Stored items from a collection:
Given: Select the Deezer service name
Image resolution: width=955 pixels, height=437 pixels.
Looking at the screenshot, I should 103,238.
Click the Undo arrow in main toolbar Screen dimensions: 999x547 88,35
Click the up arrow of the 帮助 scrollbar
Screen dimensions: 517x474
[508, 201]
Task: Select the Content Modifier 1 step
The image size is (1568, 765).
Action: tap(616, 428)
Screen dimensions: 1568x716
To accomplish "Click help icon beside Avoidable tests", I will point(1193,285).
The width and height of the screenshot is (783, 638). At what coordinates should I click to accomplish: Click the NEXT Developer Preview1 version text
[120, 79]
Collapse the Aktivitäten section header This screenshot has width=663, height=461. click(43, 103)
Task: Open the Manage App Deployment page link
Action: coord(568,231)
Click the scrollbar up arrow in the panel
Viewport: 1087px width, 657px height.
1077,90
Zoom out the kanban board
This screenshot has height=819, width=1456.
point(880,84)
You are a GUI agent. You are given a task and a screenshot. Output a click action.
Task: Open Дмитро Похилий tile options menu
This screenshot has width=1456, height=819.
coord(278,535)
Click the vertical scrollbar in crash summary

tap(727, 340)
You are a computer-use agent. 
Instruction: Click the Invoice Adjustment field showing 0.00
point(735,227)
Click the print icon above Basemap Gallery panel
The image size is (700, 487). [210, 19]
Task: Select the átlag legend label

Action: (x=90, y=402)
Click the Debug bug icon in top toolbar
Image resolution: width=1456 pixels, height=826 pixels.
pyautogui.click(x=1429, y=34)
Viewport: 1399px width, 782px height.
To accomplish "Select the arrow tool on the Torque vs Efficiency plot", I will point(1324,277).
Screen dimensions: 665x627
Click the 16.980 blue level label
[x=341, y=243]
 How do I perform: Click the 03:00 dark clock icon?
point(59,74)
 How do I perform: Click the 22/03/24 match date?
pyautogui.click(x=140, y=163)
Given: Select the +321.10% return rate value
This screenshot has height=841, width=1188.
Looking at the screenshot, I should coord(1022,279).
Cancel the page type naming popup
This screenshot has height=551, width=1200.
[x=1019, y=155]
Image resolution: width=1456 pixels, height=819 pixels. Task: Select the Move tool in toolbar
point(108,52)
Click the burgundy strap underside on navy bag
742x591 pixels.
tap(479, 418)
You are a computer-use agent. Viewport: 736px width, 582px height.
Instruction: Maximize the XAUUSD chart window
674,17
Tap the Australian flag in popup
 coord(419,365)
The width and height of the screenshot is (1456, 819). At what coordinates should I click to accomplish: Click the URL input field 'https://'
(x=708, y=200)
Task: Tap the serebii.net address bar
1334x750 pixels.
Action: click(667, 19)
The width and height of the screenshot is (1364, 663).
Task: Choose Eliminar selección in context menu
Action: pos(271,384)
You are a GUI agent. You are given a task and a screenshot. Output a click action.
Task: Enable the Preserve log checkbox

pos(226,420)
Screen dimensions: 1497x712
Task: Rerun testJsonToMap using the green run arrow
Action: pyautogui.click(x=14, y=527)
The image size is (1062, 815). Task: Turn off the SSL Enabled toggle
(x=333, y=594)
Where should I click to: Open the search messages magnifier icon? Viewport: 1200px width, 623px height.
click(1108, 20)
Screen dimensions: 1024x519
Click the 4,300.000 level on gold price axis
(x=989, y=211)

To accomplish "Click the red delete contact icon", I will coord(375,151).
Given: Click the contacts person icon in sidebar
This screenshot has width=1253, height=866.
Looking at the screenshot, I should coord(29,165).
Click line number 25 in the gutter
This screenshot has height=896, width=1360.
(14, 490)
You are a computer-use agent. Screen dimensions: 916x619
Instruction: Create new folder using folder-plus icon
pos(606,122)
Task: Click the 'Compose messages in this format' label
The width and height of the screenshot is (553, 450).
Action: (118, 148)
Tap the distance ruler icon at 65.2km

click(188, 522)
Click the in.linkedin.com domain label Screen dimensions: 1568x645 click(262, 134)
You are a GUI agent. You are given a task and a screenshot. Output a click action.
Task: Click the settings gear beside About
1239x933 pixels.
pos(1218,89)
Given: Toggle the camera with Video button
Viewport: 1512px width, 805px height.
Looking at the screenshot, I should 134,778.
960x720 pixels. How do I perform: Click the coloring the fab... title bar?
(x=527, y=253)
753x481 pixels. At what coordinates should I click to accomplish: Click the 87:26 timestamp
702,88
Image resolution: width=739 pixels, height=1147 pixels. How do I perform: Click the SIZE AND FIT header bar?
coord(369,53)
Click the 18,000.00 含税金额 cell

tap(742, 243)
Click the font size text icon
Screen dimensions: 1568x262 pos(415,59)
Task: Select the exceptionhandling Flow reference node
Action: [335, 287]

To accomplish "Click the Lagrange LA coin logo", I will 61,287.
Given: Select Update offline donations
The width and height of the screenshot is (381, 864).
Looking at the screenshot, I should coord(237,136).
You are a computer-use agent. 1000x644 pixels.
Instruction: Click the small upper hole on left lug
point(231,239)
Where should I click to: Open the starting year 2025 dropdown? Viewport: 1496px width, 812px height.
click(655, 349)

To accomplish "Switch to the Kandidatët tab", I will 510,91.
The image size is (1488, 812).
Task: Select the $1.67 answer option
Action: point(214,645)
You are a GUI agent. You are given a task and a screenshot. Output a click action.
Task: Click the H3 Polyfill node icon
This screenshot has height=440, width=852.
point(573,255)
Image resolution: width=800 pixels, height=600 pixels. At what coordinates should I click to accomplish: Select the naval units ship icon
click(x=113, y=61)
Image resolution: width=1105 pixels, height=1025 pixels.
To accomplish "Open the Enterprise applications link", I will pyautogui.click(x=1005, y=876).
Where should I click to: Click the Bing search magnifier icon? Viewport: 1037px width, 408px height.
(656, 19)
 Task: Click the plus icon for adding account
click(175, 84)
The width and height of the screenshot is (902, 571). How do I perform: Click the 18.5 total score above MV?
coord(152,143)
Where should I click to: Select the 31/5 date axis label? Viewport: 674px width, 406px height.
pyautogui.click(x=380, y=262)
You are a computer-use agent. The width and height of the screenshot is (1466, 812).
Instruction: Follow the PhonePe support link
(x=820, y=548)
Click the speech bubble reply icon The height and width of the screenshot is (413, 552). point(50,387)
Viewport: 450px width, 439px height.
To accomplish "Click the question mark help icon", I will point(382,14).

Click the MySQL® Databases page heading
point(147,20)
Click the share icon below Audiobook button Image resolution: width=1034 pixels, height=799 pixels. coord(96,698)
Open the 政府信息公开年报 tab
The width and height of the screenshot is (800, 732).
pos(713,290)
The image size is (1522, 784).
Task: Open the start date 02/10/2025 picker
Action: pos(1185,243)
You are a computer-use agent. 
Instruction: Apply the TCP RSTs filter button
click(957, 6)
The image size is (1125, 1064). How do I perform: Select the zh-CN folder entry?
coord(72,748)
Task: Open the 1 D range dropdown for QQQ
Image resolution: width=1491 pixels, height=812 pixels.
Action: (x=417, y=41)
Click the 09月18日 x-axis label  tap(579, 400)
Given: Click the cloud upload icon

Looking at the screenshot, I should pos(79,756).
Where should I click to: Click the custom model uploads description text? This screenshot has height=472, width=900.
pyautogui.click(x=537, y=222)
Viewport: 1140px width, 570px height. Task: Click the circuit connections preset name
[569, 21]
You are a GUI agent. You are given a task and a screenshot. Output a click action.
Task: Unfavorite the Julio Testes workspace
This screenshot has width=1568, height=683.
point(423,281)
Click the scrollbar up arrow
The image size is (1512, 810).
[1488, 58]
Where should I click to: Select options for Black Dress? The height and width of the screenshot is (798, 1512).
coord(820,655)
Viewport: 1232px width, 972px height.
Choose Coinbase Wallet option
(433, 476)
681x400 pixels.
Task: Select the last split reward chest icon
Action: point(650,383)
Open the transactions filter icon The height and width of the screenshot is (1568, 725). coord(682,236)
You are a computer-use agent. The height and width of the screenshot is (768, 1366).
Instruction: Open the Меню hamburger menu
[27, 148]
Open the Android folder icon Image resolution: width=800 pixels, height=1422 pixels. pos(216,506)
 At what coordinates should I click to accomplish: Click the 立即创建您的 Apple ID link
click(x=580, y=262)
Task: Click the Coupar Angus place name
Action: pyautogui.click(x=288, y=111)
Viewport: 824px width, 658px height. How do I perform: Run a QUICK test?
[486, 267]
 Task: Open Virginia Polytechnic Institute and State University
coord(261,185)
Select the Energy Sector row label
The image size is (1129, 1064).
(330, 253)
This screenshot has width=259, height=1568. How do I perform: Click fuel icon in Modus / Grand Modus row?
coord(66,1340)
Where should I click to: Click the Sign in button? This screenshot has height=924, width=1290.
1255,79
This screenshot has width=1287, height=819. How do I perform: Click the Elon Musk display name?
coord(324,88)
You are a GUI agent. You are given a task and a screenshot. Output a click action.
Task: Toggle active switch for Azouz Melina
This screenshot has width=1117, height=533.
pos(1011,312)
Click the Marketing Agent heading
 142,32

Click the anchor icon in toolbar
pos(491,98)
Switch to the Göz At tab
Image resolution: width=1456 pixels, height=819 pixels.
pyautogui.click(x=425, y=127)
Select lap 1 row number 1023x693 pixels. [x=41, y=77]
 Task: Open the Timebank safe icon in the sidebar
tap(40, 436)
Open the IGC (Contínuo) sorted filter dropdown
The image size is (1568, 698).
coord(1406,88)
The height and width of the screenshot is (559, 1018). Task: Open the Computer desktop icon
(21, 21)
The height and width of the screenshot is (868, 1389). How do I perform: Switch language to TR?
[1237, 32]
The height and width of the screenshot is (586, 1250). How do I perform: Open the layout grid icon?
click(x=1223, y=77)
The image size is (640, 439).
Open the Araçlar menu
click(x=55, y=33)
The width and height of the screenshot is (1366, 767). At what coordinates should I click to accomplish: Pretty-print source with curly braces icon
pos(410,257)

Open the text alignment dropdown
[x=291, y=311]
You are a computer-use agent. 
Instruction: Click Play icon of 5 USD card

## Your goal:
Please give the stretch of rows from the line containing "Select lap 1" through the line containing "click(x=1223, y=77)" again, substituting "screen capture" for "screenshot" and changing nothing else. Output only those lines.

## Answer for the task:
Select lap 1 row number 1023x693 pixels. [x=41, y=77]
 Task: Open the Timebank safe icon in the sidebar
tap(40, 436)
Open the IGC (Contínuo) sorted filter dropdown
The image size is (1568, 698).
coord(1406,88)
The height and width of the screen capture is (559, 1018). Task: Open the Computer desktop icon
(21, 21)
The height and width of the screen capture is (868, 1389). How do I perform: Switch language to TR?
[1237, 32]
The height and width of the screen capture is (586, 1250). How do I perform: Open the layout grid icon?
click(x=1223, y=77)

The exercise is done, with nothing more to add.